## Problem
When you reach the line containing "[Новий фуд-хол у центрі Києва] (865, 1088)", include it and stop; until then, return each line of the material exactly, starting with the first.

## Listed records
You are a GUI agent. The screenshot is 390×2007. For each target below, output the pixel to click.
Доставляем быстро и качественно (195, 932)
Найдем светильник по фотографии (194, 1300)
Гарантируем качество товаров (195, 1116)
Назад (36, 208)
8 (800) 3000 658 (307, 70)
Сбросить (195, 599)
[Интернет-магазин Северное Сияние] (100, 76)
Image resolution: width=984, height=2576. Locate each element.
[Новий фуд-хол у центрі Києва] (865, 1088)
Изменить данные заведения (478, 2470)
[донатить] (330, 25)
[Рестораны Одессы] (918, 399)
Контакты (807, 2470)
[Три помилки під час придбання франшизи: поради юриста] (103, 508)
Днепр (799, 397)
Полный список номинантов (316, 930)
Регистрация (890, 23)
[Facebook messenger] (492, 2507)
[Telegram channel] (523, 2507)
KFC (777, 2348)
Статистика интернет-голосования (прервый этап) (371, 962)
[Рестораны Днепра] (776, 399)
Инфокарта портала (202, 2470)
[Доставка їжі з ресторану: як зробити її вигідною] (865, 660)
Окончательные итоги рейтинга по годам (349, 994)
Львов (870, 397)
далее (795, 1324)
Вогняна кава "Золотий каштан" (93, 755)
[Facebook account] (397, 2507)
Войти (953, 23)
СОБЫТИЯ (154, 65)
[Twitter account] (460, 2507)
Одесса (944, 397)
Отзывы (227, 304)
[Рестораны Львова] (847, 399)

## Task output
You are a GUI agent. The screenshot is 390×2007. For each target below, output the pixel to click.
Доставляем быстро и качественно (195, 932)
Найдем светильник по фотографии (194, 1300)
Гарантируем качество товаров (195, 1116)
Назад (36, 208)
8 (800) 3000 658 (307, 70)
Сбросить (195, 599)
[Интернет-магазин Северное Сияние] (100, 76)
Image resolution: width=984, height=2576. Locate each element.
[Новий фуд-хол у центрі Києва] (865, 1088)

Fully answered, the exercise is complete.